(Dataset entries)
•••••

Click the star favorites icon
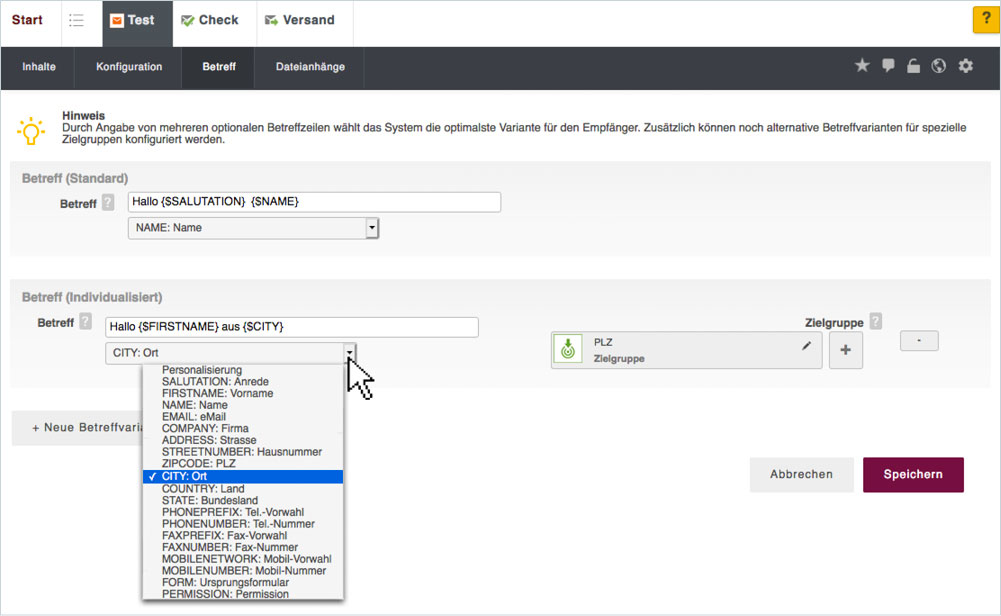The width and height of the screenshot is (1001, 616). (862, 66)
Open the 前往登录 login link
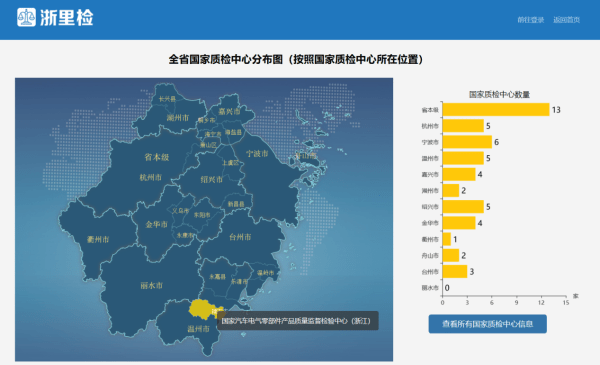 tap(531, 20)
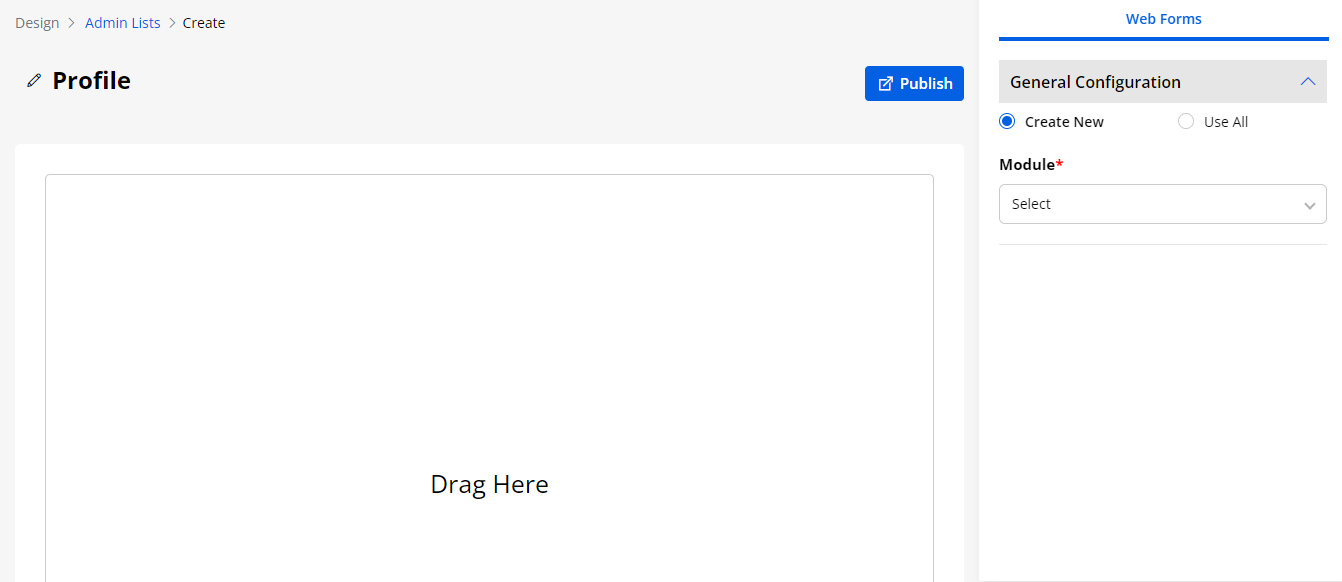Click the pencil edit icon beside Profile
Viewport: 1342px width, 582px height.
34,81
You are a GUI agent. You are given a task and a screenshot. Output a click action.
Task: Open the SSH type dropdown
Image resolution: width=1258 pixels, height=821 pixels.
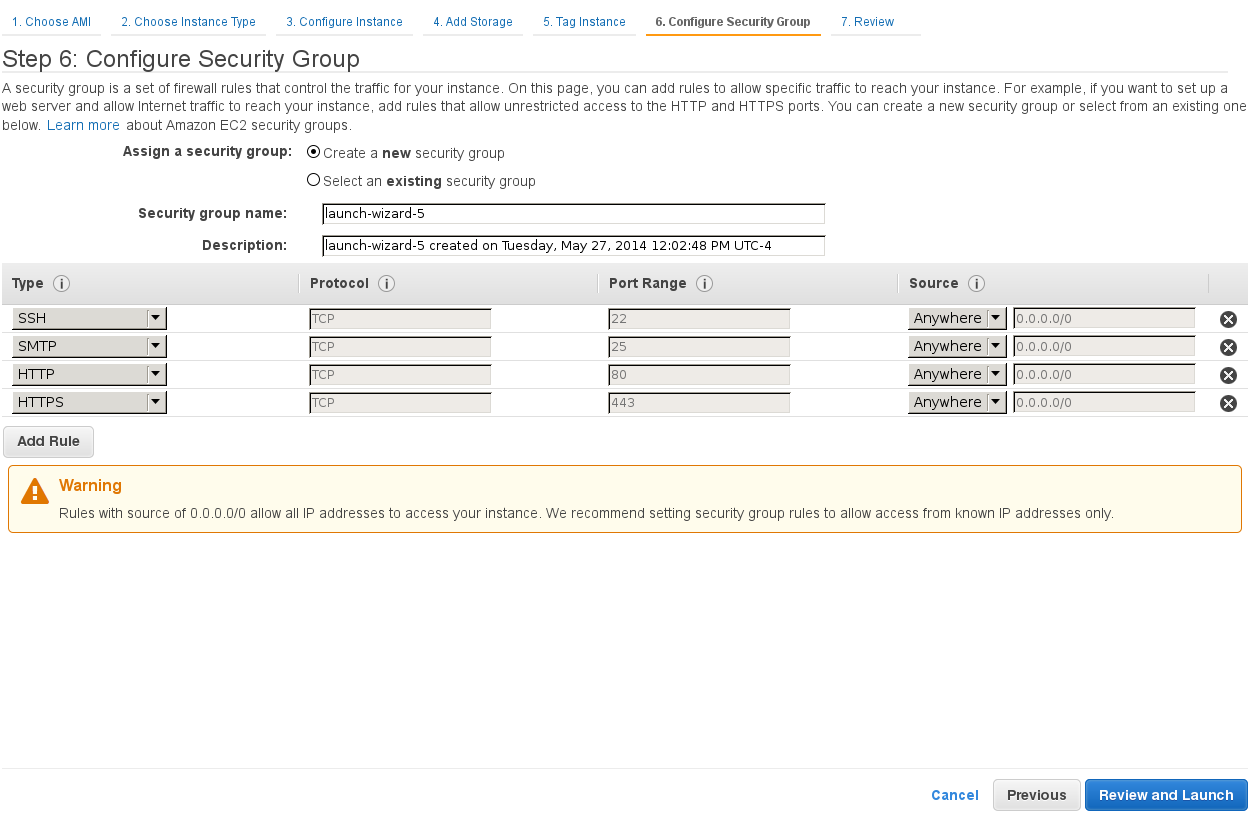[89, 318]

•••••

◆ To do ◆
Could you output the full set of entries exactly, skipping every picture?

◆ Output for this exercise ◆
Click the star favorites icon
The width and height of the screenshot is (1001, 616). (862, 66)
Open the 前往登录 login link
 tap(531, 20)
Click the pencil edit icon beside Profile
Viewport: 1342px width, 582px height.
34,81
You are a GUI agent. You are given a task and a screenshot. Output a click action.
Task: Open the SSH type dropdown
Image resolution: width=1258 pixels, height=821 pixels.
[89, 318]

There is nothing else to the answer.